彼らにとって、本当に毎日が戦争と同じなんです。

エリンがそんな彼らの心を開いていく過程もとても自然で、淡々と進んでいくのに涙が何度もこみ上げてきました。黒人生徒に対する嫌がらせを注意した事からホロコーストの話になり、生徒たちと本気で話し合うくだりから、もう目が離せません。
とくに、人種間の確執を取り除くために行ったラインゲームは目からうろこでした。彼女が考えたんでしょうか?
先生が質問し、イエスなら教室の中央にあるラインを踏むというだけのゲームなんだけど、ラインまでくると今まで敵として見ていた相手と顔を向き合わせる事になるんですよ。
趣味なんかの軽い質問から始まり、しだいに彼らの日常に踏み込んだ質問に変わっていき、「友達を殺された事があるか?」という質問に、ラインまで来た生徒の多さ…。互いに顔を見合わせて、ここで彼らは初めて気付きます。自分たちが同じような悲しみと苦しみを背負っていると。
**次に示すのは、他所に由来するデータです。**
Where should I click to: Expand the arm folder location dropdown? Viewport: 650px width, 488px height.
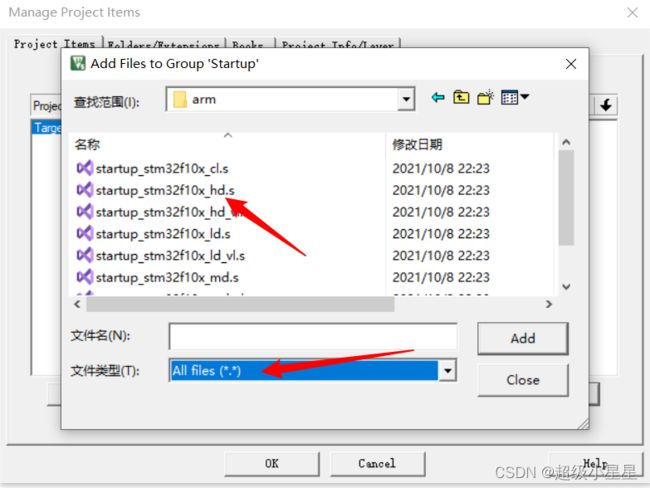[406, 99]
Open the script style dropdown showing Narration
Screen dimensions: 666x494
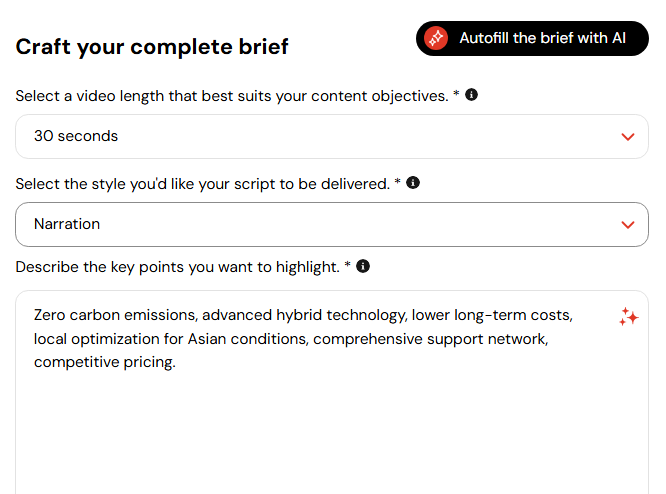[332, 224]
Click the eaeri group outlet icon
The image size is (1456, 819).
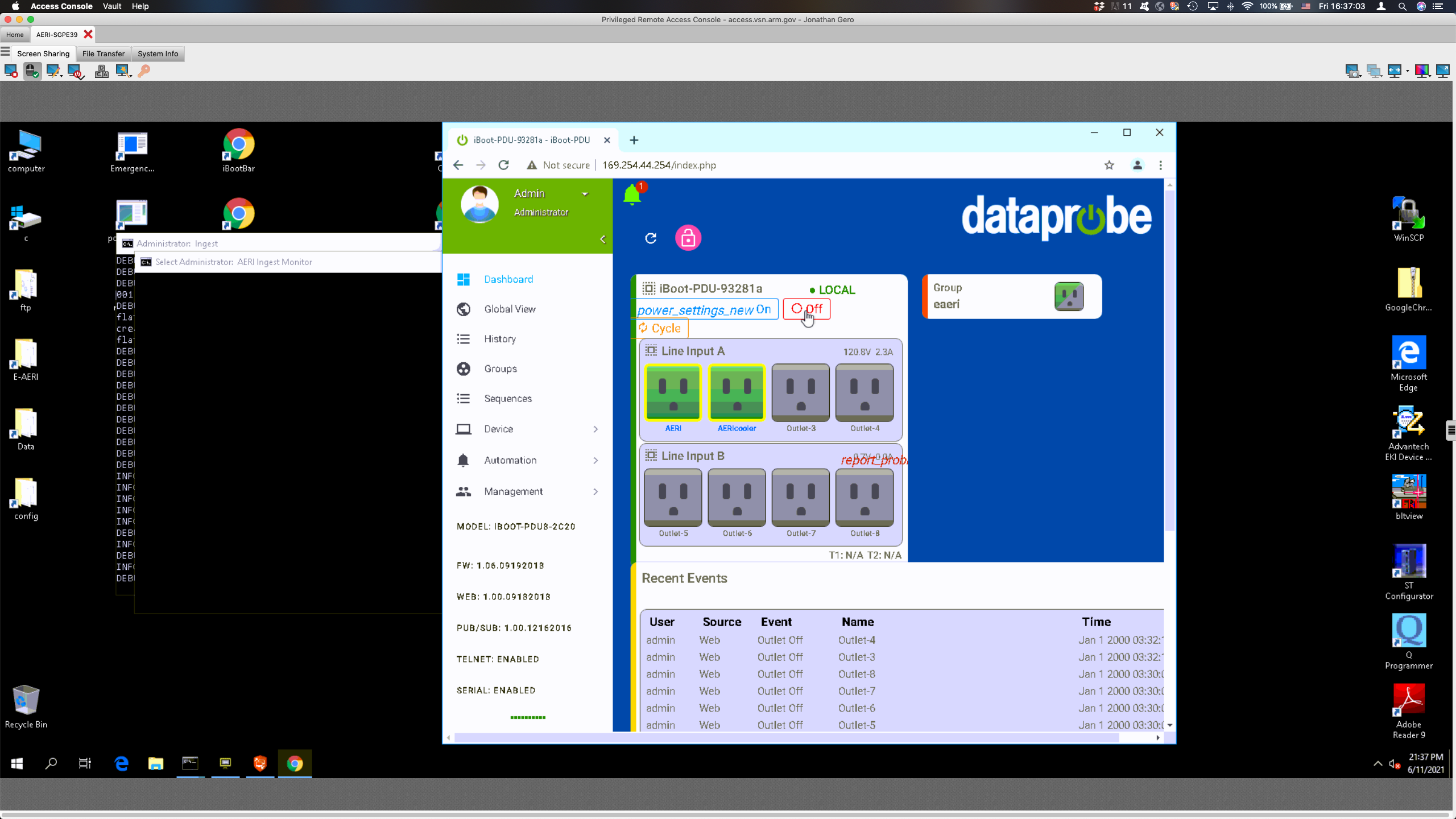(1068, 296)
それからの生徒たちの変化には本当に感動しました。彼女から与えられたものだけではなく、自分から新しい世界に踏み出して行きます。表情も今までとまるで違って、希望を持った若者の顔になって!
彼女のやり方を快く思わないベテラン教師たちや、エリンに引け目を感じて離れていく夫、意見は違ってもずっとエリンを心配して見守ってくれた父親など、周りの人々の反応も自然で、実話モノでは必ず思う”脚色はしてるんだろうな”という考えもまったく浮かんできませんでした。永久保存決定です!
ちなみに、タイトルの意味は”自由のための書き手たち”。日記をまとめた本のタイトルであり、日記を書いた彼らのこと。授業で教わった、人種差別政策に抗議した13人の大学生 ”自由のための乗り手”をもとにしてます。